After much hesitation, the terror organization has sent Israel new ceasefire terms. Israel's response came swiftly: Prime Minister Benjamin Netanyahu rejected the proposal on Wednesday evening.
When US Secretary of State Anthony Blinken appeared before reporters in Doha on Tuesday, he had reason to be cautiously optimistic. At least that's what his Qatari guest Prime Minister Mohammed Abdulrahman Al Thani said. Because on the fourth day of his fifth trip to the Middle East since the Gaza war began, Washington's top diplomat finally broke the news of a ceasefire.
It has long been a mystery when Hamas would respond to the latest plan by the United States, Qatar and Egypt in collaboration with Israeli intelligence chiefs. Now obviously the time has come. “There are some comments in the response. But overall it is positive,” Blinken said. However, this does not seem to be an immediate breakthrough. The US Secretary of State immediately said that there is still much to be done.
For weeks, the terror group has been negotiating a new ceasefire in Gaza through Qatar. More recently, the Israelis proposed a six-week ceasefire, including a prisoner exchange. However, the Hamas leadership took its time with its response before presenting its own proposal on Tuesday.
The content of Hamas's offer was initially unclear. A message from the force's Beirut office spoke only of “positive signs”. The The Reuters news agency is now apparently aware of the proposal. He writes that Hamas wants a three phase arms embargo every 45 days. Meanwhile, the remaining 130 Israeli hostages are to be exchanged for a total of 1,500 Palestinians in three installments. Also, aid to Gaza should be increased.
The crux of the Hamas proposal: Islamists see the cease-fire as the beginning of an indefinite cease-fire. They demand the complete withdrawal of the Israeli army from the Gaza Strip and the start of reconstruction. Hamas may have gone a bit too far with its conditions, which is why President Biden commented on Gaza's proposals.
It is unclear why Hamas took so long to respond. Many observers believe that ever-larger cracks are opening within the group. Thus shall it be «The Wall Street Journal» Gaza leader Yahya Sinwar and exiled leader Ismail Haniyeh clash in Doha. While Sinwar reportedly wanted an immediate ceasefire, Haniya insisted on a permanent ceasefire.

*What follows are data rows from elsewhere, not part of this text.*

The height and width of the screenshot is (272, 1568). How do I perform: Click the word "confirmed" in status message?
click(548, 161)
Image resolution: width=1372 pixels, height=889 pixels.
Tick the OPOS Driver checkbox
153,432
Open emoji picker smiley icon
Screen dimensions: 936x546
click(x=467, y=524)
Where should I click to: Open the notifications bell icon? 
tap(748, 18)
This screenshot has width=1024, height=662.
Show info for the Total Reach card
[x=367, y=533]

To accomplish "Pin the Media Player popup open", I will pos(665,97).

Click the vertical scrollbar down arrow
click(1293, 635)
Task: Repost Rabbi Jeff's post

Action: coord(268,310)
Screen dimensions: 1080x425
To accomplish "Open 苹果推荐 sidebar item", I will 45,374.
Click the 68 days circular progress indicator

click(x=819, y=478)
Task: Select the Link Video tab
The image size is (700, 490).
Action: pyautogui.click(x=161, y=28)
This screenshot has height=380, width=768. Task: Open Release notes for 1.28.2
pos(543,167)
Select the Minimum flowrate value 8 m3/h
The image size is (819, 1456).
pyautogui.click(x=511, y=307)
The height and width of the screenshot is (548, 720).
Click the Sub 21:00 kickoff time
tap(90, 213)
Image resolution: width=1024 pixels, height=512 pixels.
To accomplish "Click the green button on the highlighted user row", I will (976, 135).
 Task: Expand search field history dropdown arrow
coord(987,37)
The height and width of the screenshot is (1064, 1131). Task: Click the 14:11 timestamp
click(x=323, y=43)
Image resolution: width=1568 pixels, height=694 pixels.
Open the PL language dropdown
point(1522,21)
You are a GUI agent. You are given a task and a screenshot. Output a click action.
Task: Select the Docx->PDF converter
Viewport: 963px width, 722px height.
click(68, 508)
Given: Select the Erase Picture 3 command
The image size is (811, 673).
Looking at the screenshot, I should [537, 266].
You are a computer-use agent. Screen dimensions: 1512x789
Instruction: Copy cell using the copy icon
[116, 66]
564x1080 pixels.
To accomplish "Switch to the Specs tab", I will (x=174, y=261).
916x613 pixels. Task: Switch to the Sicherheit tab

Israel's strikes are obviously having an effect
There is also reportedly a dispute over the number of prisoners Hamas wants to release from Israeli prisons. Conflicts within Hamas are not new. Sinwar replaced Haniya as Gaza president in 2017 and has since amassed more power in the coastal enclave. In 2021, the exiled leadership tried in vain to replace Chinwar with a more acceptable candidate. The Doha unit was also surprised by the October 7 terrorist attack.
The fact that Sinwar, of all people, wants a break in the fighting shows that Israel's military hammering is having an effect on the deeply entrenched Hamas leadership in Gaza. Leaders in exile, on the other hand, increasingly look to the post-war period. They repeatedly send conciliatory signals toward Palestinian President Mahmoud Abbas' rival Fatah, which the Americans see as a possible alternative to Hamas in Gaza.
On Wednesday evening, Israeli Prime Minister Benjamin Netanyahu categorically rejected Hamas' proposal. Acceptance of these conditions would lead to another massacre. In a press conference, he said: “There is no solution other than total victory.” Israel is not ready to stop the war. Blinken, who arrived in Jerusalem on Wednesday after a stopover in Qatar, has a lot of work ahead of him.
“Wannabe pop culture fanatic. Zombie advocate. Entrepreneur. Internet evangelist. Alcohol fanatic. Typical travel buff.”